If all this has whetted your appetite, you can enjoy a taste of “Wild Lines” right now; some of the music is already available on Bloom’s outstanding new recording Early Americans (Outline, 2016). The CD is not a “Wild Lines” afterthought; it might better be called a forethought, because it includes seven pieces that she adapted for the Dickinson suite, plus five more striking originals and a stunning solo performance of Leonard Bernstein’s “Somewhere.” Bloom says that the two projects “have different lives,” but those two lives are of equal significance. Early Americans is Bloom’s first full recording of tunes with just bass and drums, and the concept is realized superbly. Mark Helias and Bobby Previte are her collaborators here once again. They and Bloom have never sounded better, thanks to Jim Anderson’s beautiful engineering. Just click over to Spotify, listen to “Big Bill” or “Singing the Triangle,” and tell me you wouldn’t like to hear a lot more from the same people.

More:

The three players who accompanied Bloom in “Wild Lines,” including pianist Dawn Clement, can be heard performing with her on Bloom’s CD Wingwalker (Outline, 2010), which is also hearable via Spotify.

I would be remiss if I did not mention Bloom’s husband, the veteran New York actor / director Joe Grifasi, who provided the dramatic framework for “Wild Lines,” and presumably will have a little more in the way of set to work with in subsequent performances.

The Magic Triangle series, which almost never gets attention in the Boston press, is a venerable institution for creative improvisation in central Massachusetts, and its forthcoming season shows admirable taste, including performances by Wadada Leo Smith and Vijay Iyer, Oliver Lake, Anthony Davis, Mary Halvorson, and Tomas Fujiwara. Here’s the full rundown.


Steve Elman’s four decades (and counting) in New England public radio have included ten years as a jazz host in the 1970s, five years as a classical host in the 1980s, a short stint as senior producer of an arts magazine, thirteen years as assistant general manager of WBUR, and currently, on-call status as fill-in classical host on 99.5 WCRB since 2011. He was jazz and popular music editor of The Schwann Record and Tape Guides from 1973 to 1978 and wrote free-lance music and travel pieces for The Boston Globe and The Boston Phoenix from 1988 through 1991.

2 Comments

  1. Bill Marx, Arts Fuse Editor on August 17, 2016 at 8:43 am

    Steve poses a challenge to Boston’s music venues in this commentary. “Wild Lines” is set for October performances in New York and Washington D.C. But none in this area. The Institute of Contemporary Art/Boston, New England Conservatory, Rockport Music, Berklee College of Music, Isabella Stewart Gardner Museum or one of the other performance spaces in Boston. Shouldn’t somebody make it possible for Bloom to perform her exciting new piece in Boston. Anyone out there who can help?

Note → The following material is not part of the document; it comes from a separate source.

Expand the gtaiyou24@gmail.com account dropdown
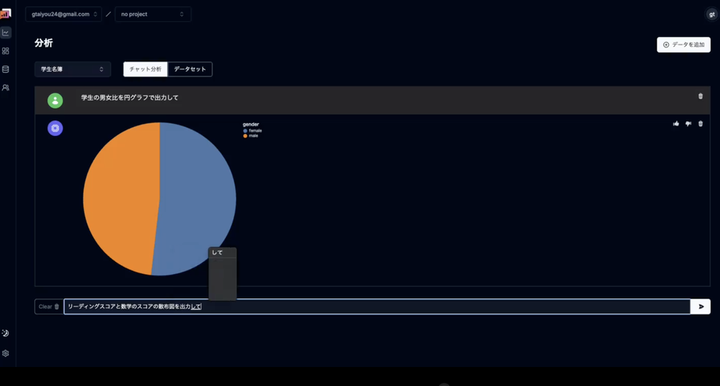The width and height of the screenshot is (720, 386). coord(63,14)
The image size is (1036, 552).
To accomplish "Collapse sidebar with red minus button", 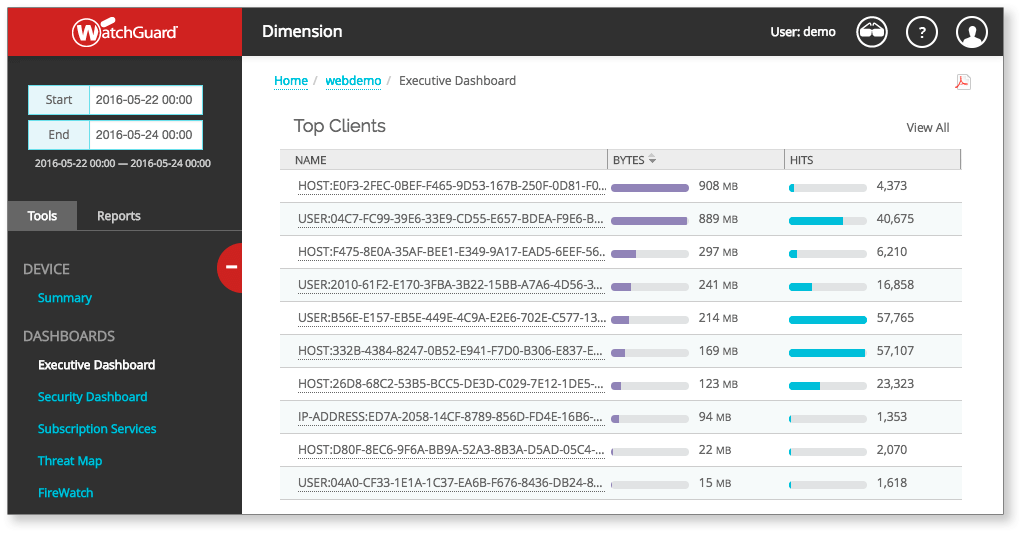I will 231,267.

  2. Alex Lemski on August 17, 2016 at 1:45 pm

    I would (and I know Kent McClagen personally) if I had the funds as I already produce on a grassroots, independent and “non-profit” basis (not an organization, ticket sales) in Cambridge since 1/2015. The next two at the Lily Pad 8/18/16 and 10/11/16, world-class musicians from NY and Chicago. About time a Boston writer, thank you, acknowledges how Boston fails and is so provincial when it comes creative improv music esp from the Jazz angle. Very little of the media also responds poorly. Thanks Bill for seeing the light and stating the obvious. I’m Alex collecting tics at the Lily.